Monte à Galaad, et prends de la résine, vierge fille de l’Egypte; vainement tu multiplies les remèdes; il n’y aura pas de guérison pour toi.
12 De volken hebben uw schande gehoord, en het land is vol van uw gekrijt; want zij hebben zich gestoten, held tegen held, zij zijn beiden te zamen gevallen.
Les nations ont entendu ton ignominie, et ton hurlement a rempli la terre, parce que le fort a heurté contre le fort et que tous deux sont tombés ensemble.
13 Het woord, dat de HEERE tot den profeet Jeremia sprak, van de aankomst van Nebukadrezar, den koning van Babel, om Egypteland te slaan.
Parole que le Seigneur à dite à Jérémie, le prophète, sur ce que Nabuchodonosor, roi de Babylone, devait venir et frapper la terre d’Egypte.
14 Verkondigt in Egypte, en doet het horen te Migdol; doet het ook horen te Nof en Tachpanhes; zegt: Stelt er u naar, en maakt u gereed, want het zwaard heeft verteerd, wat rondom u is.
Annoncez à l’Egypte, et faites entendre à Magdalum votre voix, et qu’elle retentisse à Memphis et à Taphnis; dites: Sois debout, prépare-toi; parce que le glaive dévorera ce qui est autour de toi.
15 Waarom zijn uw sterken weggeveegd?
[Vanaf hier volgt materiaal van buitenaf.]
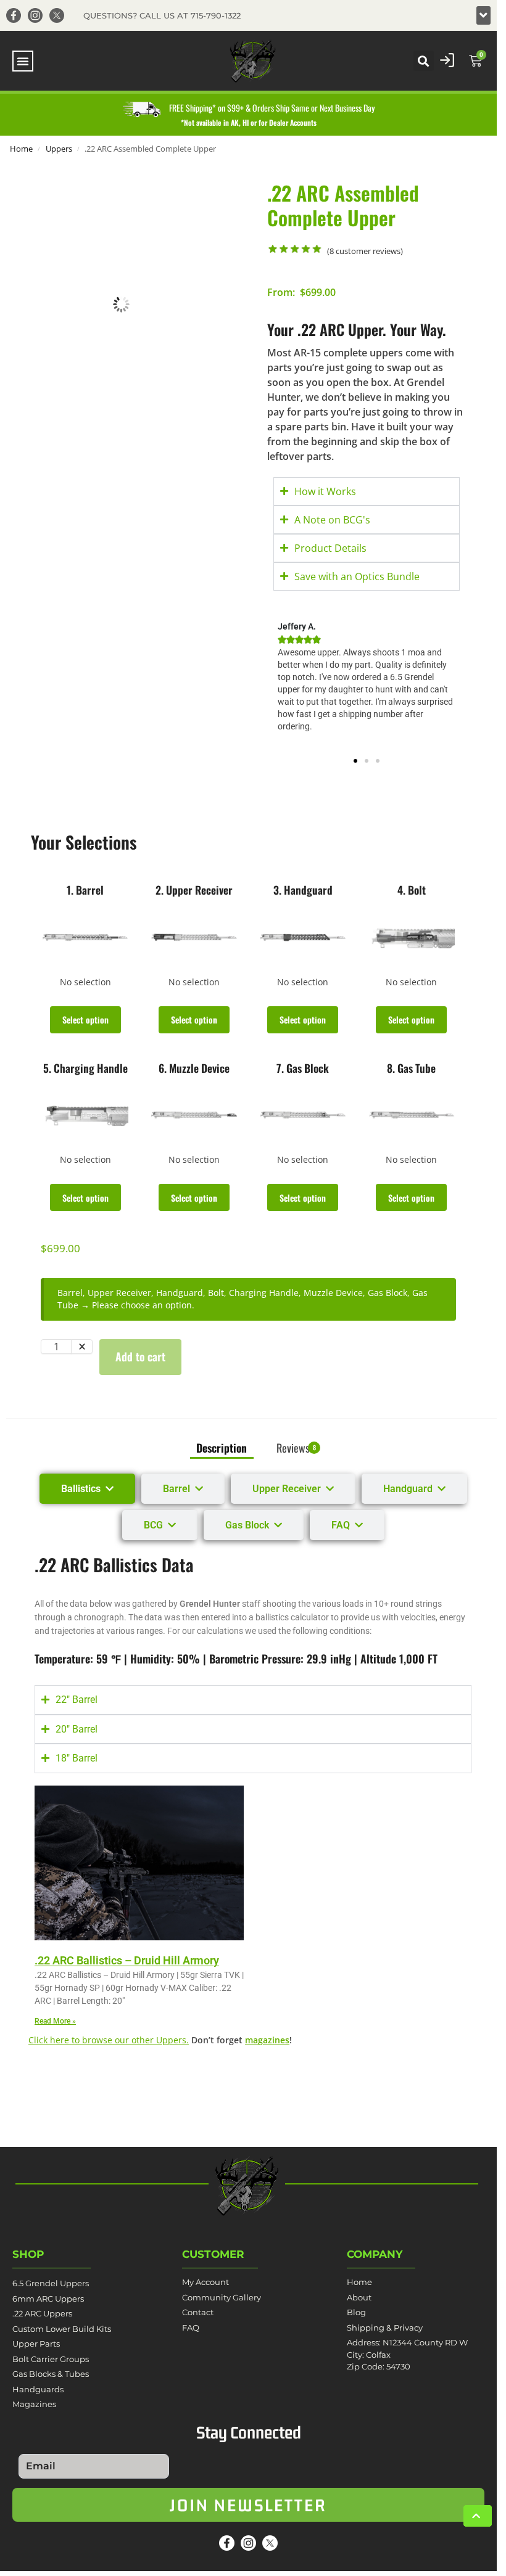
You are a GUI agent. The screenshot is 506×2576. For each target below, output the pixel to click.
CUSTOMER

Zij stonden niet, omdat hen de HEERE voortdreef.
Pourquoi ton brave s’est-il pourri? il ne s’est pas tenu debout, parce que le Seigneur l’a renversé.
16 Hij maakte der struikelenden veel; ja, de een viel op den ander; zodat zij zeiden: Staat op en laat ons wederkeren tot ons volk, en tot het land onzer geboorte, vanwege het verdrukkende zwaard.
Il a multiplié ceux qui tombaient, et l’homme est tombé sur son voisin, et ils diront: Lève-toi, et retournons à notre peuple et dans la terre de notre naissance, à cause de l’épée de la colombe.
17 Daar riepen zij: Farao, de koning van Egypte, is maar een gedruis; hij heeft den gezetten tijd laten voorbijgaan.
Appelez le nom de Pharaon, roi d’Egypte: Le temps a amené du tumulte.
18 Zo waarachtig als Ik leef, spreekt de Koning, Wiens Naam is HEERE der heirscharen; hij zal voorzeker, als Thabor onder de bergen, en als Karmel bij de zee, aankomen!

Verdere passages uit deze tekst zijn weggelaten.